The OVSB includes 6 tables:
- VSF Member table
- VSF link table
- System table: includes the number for members, MAD (Multi-Active Detection – see section further down for more info) status, fragment status, and topology type
- Subsystem table: boot time for each member
- Interface table
- Topology table
VSF Topologies
Daisy Chain
- Members are connected with a single link
- A switch or link failure causes the stack to be split
Ring Topology
- This offers a backup path the case of a switch or link failure
- This is the recommended method
VSF Requirements
- Use AOS-CS version 10.4 or higher
- All members must run the same OS-CX version
- Only 6300 switch models can form the stack, but model combination is allowed
- A single link is only allowed for VSF link
- VSF link uses regular Ethernet port
- Max 10 members per stack
VSF Member ID and Port Numbers
VSF Configuration Example
VSF Pre-Provisioning
This allows you to prepare the VSF link and member for a specific 6300 switch before the switch is connected to the stack. When it joins the stack it then boots up with the correct config.
Switch(config-VSF)# VSF member 4 Switch(config-VSF)# type jl658a Switch(config-VSF)# link 1 1/1/25 Switch(config-VSF)# link 2 1/1/26
Tracing Layer 2 Unicast Traffic
When a VSF member receives a frame for L2 forwarding it consults the L2 forwarding table to determine the egress interface. If the egress interface is on another member, the source member forwards the packet on the VSF link.
VSF Failover and OPSF Graceful-restart
The Primary member is the most important in the stack: it runs the control and management planes.
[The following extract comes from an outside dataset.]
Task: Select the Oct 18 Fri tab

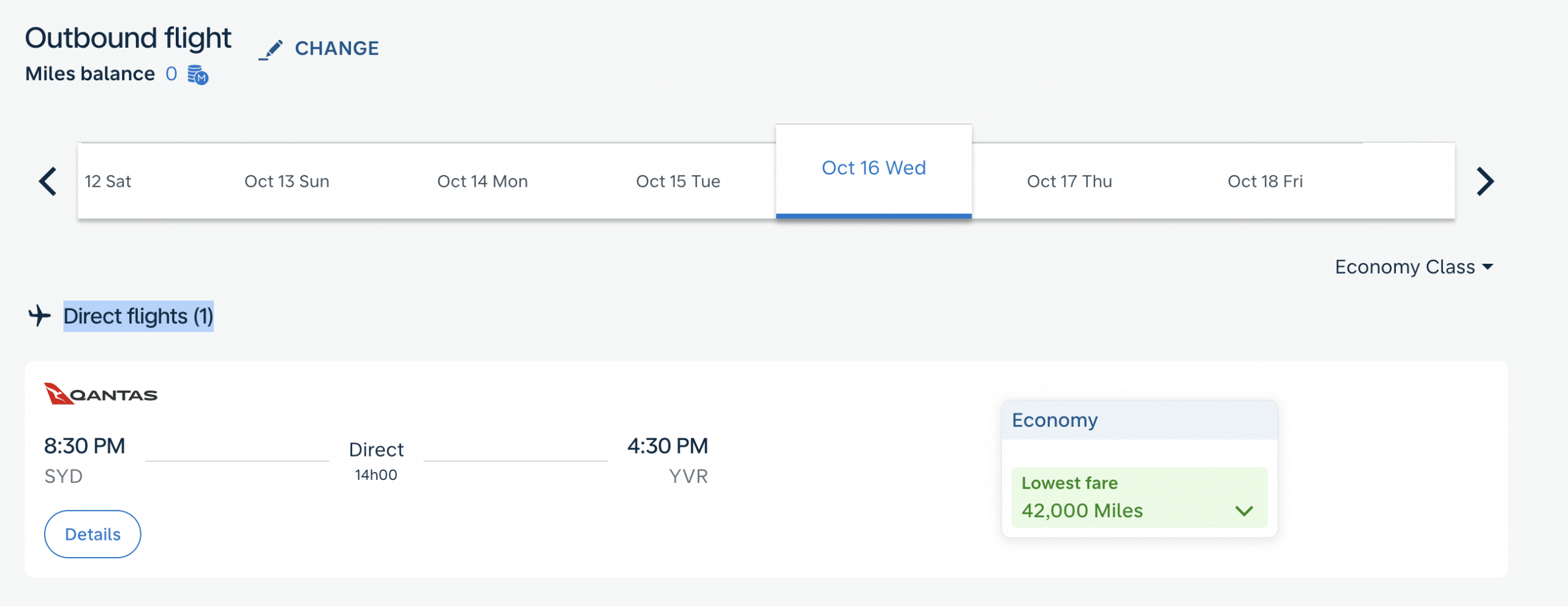Action: [x=1265, y=181]
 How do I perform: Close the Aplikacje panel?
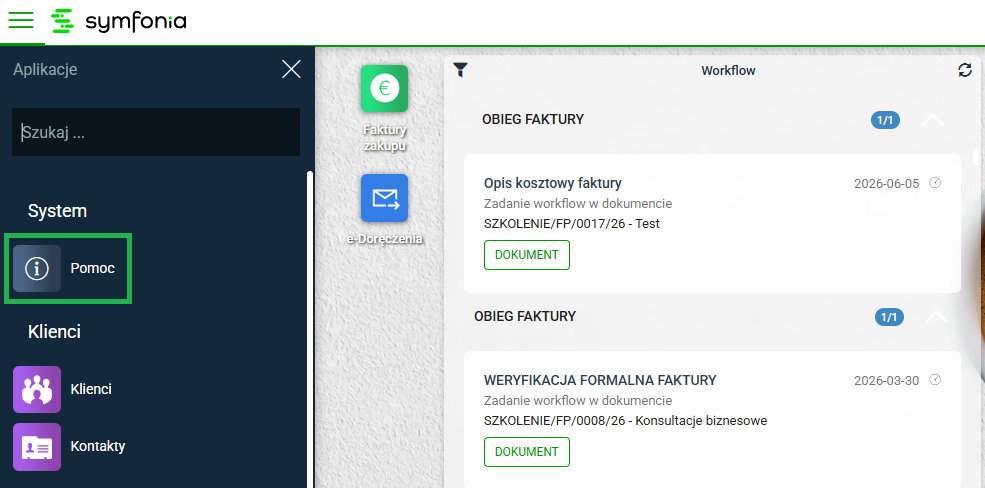[x=291, y=69]
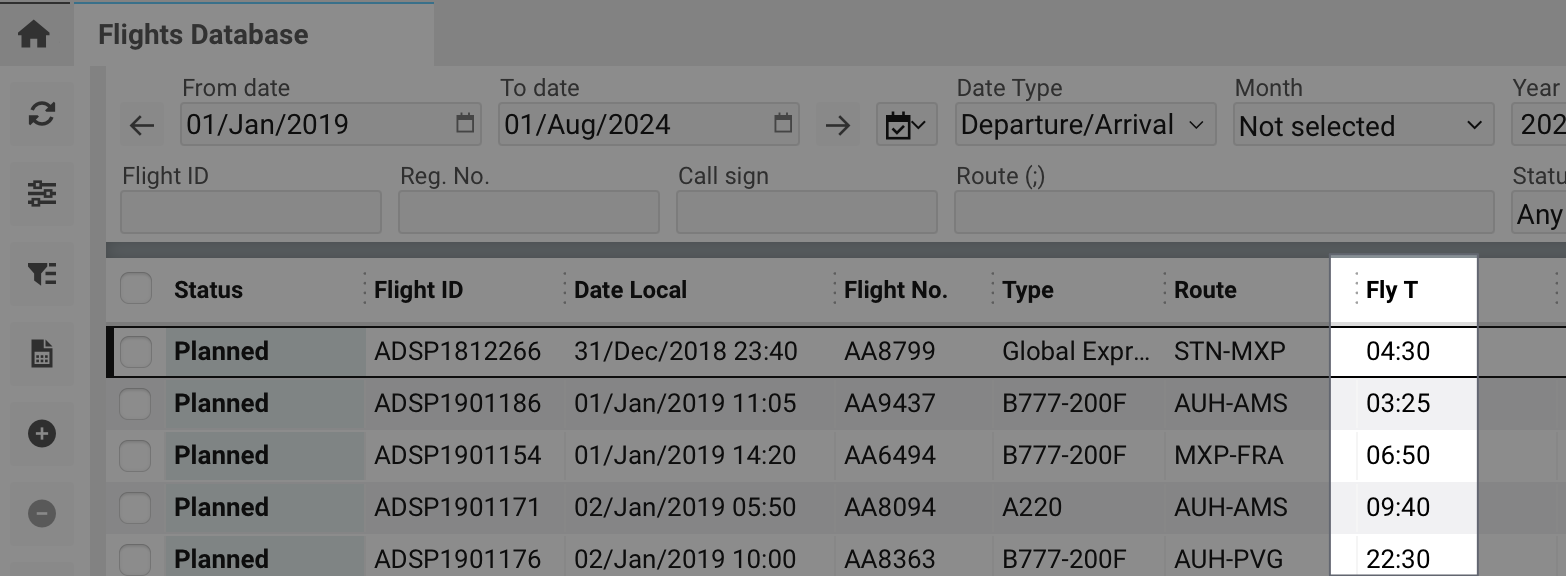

External devices exchange routing and switching protocols directly with this member. If this fails, and you don’t have a secondary member, the stack dies.
If you do have a Secondary member, this becomes the new master and takes over all the Masters roles.
In the case of a failure and the Secondary becoming the Master, OSPF notifies peers of the event. This triggers a rebuild of OSPF adjacencies. During the convergence the switch continues to route traffic based on the last known routing information. This typically only lasts a few seconds. After OSPF is fully operational routing uses the new information.
VSF Link Failure
This could cause a fragmented stack.
In this example SW1 was primary and SW2 was secondary. After the link fails between the members, SW1 continues to think it’s the Primary but Sw2 also thinks it’s the Primary as it cant communicate with SW1. This is known as a Split-brain condition.
Split-brain can cause unexpected network behaviour. A packet received in one fragment and destined for the other is discarded. Both segments use the same IP address and the same routing information which can cause very strange network behaviour.
The best way to solve split brain is to disable the ports of one of the segments.
Split Detection Using Multi-Active Detection (MAD)
Using MAD, if a VSF link failure occurs the Standby member verifies the primary member status first using another method before it becomes the primary. If the original Primary is up then all members, that are not the primary, will disable all their ports.
VSF uses 2 mechanisms to verify the status of the Primary member:
1. Management Interface Split Detection
In this method you connect Out-Of-Band Management (OOBM) interfaces to primary and secondary stack members. These interfaces must be in the same Layer-2 broadcast domain (VLAN). Each member broadcasts Split Detection Protocol Packets to identify stack fragments that are currently operational.
2. Peer Switch Based Detection
This method does not require additional connections and relies on the Link Aggregation Group (LAG) implementation. Switches ask the LAG Peer about its interface states using those interfaces connected to Primary and secondary stack fragments. If the LAG peer indicates its interfaces to the Primary member are up, the Standby member detects a Split-brain situations and shuts down its interfaces.